Francisco Castillo Fajardo, 2nd Marquis of Villadarias (es: Francisco Castillo Fajardo, segundo marqués de Villadarias) (Málaga, 17 December 1642 – 1716), was a Spanish general.

Service record 
Fajardo was the only son of Maria Muñoz y Ruiz and Antonio Arias Castillo Fajardo Maldonado, who was given the title of Marquis of Villadarias as a posthumous award for his other son, who was killed in Flanders in 1690. As it was Fajardo who was the first person to officially use the title when he inherited the honour in 1699.

In 1693 he defended Charleroi unsuccessfully against the French, becoming Capitán General de Guipúzcoa in 1696. In 1698 he defended Oran successfully against the Ottomans. In the same year he became the governor of the small Spanish territory of Ceuta on the north African coast. In 1702 he had to travel across the Straits of Gibraltar to become the captain-general of the southern tip of Iberia known as Andalucia.
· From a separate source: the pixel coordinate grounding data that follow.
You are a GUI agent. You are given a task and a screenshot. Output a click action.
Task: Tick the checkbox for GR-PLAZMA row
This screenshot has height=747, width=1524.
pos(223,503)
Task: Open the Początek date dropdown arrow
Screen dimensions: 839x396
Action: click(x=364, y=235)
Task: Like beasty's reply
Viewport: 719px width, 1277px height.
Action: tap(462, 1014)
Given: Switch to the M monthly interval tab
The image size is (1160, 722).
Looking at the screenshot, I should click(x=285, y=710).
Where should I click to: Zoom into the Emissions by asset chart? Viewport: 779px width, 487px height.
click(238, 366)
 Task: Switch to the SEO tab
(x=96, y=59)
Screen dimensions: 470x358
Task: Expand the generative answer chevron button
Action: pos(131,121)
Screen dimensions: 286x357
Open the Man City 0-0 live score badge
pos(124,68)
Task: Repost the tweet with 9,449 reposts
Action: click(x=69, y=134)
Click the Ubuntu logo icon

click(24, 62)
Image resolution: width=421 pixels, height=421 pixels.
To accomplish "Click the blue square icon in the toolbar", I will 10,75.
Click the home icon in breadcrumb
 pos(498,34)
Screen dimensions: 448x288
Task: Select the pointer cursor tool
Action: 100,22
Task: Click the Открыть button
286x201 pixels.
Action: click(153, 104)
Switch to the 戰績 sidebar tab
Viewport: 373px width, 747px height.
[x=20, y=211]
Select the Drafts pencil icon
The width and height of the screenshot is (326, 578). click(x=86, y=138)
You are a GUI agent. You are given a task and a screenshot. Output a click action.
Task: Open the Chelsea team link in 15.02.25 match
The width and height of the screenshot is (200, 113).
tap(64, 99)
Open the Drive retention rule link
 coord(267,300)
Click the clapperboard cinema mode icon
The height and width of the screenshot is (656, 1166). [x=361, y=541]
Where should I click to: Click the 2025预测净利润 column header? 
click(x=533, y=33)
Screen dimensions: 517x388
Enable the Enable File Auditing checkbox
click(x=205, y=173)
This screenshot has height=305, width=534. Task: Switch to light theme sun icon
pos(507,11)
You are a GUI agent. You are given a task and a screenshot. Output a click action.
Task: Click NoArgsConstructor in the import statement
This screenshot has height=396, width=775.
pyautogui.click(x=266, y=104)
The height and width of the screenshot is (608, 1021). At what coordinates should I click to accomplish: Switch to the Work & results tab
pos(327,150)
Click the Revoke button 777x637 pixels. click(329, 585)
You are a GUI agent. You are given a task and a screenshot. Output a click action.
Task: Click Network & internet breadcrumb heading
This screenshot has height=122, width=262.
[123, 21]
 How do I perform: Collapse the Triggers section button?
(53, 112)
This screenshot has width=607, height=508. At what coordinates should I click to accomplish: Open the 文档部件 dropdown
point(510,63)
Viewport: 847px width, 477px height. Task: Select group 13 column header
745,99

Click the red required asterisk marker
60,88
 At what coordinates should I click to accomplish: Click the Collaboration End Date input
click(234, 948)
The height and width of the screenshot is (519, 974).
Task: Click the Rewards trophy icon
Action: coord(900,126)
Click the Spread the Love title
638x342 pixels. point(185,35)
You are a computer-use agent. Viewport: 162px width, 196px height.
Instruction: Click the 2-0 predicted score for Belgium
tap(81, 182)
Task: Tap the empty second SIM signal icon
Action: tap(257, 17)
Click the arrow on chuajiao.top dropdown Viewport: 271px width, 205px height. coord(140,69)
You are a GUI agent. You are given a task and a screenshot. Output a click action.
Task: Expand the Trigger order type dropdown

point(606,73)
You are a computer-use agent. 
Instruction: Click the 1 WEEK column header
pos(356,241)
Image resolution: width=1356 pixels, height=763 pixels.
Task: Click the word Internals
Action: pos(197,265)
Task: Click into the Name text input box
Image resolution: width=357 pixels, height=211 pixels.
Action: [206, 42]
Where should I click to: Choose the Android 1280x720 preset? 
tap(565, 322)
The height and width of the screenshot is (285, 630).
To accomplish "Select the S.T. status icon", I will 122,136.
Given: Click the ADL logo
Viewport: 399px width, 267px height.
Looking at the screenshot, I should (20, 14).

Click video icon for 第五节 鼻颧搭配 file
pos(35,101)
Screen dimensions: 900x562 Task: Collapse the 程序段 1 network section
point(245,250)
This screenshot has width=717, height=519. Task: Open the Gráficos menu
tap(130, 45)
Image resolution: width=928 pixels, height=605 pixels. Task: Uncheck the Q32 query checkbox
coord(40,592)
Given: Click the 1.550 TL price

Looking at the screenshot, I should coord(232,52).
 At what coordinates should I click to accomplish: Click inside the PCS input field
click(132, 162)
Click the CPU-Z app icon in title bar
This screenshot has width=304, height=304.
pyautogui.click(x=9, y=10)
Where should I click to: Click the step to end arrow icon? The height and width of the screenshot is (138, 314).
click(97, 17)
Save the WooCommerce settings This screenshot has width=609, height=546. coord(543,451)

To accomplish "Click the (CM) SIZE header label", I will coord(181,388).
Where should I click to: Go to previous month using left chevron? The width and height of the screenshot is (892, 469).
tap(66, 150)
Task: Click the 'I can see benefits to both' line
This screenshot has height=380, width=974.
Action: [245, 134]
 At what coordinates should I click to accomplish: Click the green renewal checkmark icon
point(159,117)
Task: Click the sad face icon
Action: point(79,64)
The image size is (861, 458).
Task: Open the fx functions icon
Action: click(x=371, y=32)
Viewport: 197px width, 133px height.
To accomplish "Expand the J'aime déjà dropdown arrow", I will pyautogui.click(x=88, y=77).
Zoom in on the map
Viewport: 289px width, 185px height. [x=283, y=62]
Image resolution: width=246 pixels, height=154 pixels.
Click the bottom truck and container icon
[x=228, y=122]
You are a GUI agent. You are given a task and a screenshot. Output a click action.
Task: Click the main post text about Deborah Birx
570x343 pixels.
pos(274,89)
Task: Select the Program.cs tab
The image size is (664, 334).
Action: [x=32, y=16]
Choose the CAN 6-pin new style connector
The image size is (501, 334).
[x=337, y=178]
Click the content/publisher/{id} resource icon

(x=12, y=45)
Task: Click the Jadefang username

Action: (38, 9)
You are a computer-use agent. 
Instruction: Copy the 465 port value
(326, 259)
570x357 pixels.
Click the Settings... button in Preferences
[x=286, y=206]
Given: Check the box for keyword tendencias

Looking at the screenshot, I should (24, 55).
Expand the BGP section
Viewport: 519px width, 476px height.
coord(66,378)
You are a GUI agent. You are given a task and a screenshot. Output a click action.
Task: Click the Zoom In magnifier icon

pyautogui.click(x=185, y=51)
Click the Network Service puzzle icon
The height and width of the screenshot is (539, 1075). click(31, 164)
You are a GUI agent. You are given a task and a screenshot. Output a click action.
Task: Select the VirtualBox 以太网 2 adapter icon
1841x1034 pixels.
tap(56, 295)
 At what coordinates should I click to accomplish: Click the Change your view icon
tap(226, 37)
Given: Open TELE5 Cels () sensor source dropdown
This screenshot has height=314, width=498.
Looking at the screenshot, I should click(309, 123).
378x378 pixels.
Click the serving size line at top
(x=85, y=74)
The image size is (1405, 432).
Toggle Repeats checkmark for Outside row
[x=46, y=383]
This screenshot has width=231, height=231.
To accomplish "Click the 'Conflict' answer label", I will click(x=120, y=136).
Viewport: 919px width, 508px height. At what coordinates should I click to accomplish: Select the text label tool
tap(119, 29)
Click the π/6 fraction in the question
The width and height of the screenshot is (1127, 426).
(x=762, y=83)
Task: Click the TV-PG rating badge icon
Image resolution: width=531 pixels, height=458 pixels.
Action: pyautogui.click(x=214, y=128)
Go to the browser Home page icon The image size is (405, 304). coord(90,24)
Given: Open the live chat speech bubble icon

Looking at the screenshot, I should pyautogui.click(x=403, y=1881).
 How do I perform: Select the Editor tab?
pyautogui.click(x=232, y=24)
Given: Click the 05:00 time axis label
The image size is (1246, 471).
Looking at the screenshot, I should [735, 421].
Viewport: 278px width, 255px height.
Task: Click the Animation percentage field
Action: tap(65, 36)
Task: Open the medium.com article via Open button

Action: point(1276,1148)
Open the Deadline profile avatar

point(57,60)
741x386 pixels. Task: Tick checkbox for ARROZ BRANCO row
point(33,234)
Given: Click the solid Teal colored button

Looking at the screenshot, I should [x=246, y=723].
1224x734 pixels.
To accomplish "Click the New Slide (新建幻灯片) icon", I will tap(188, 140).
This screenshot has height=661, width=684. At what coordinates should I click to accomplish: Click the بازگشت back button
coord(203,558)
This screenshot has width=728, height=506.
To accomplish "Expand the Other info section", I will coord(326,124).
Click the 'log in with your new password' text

In 1702, during the War of the Spanish Succession, he defended Cadiz successfully against a British-Dutch fleet under the command of George Rooke in what was called the Battle of Cadiz. From June to July 1704 he invaded Portugal and conquered Castelo de Vide and Marvão.

During 1704–1705 he tried to recapture Gibraltar from the British-Dutch in the Twelfth Siege of Gibraltar, until he was replaced on 8 February 1705 by the French Marshal de Tessé, who gave up the siege and retired.

In 1710 he was commander of the Bourbon army in Catalonia, where he lost the Battle of Almenar. After this battle he was replaced by the Marquis de Bay. In 1713 he became captain-general of Valencia.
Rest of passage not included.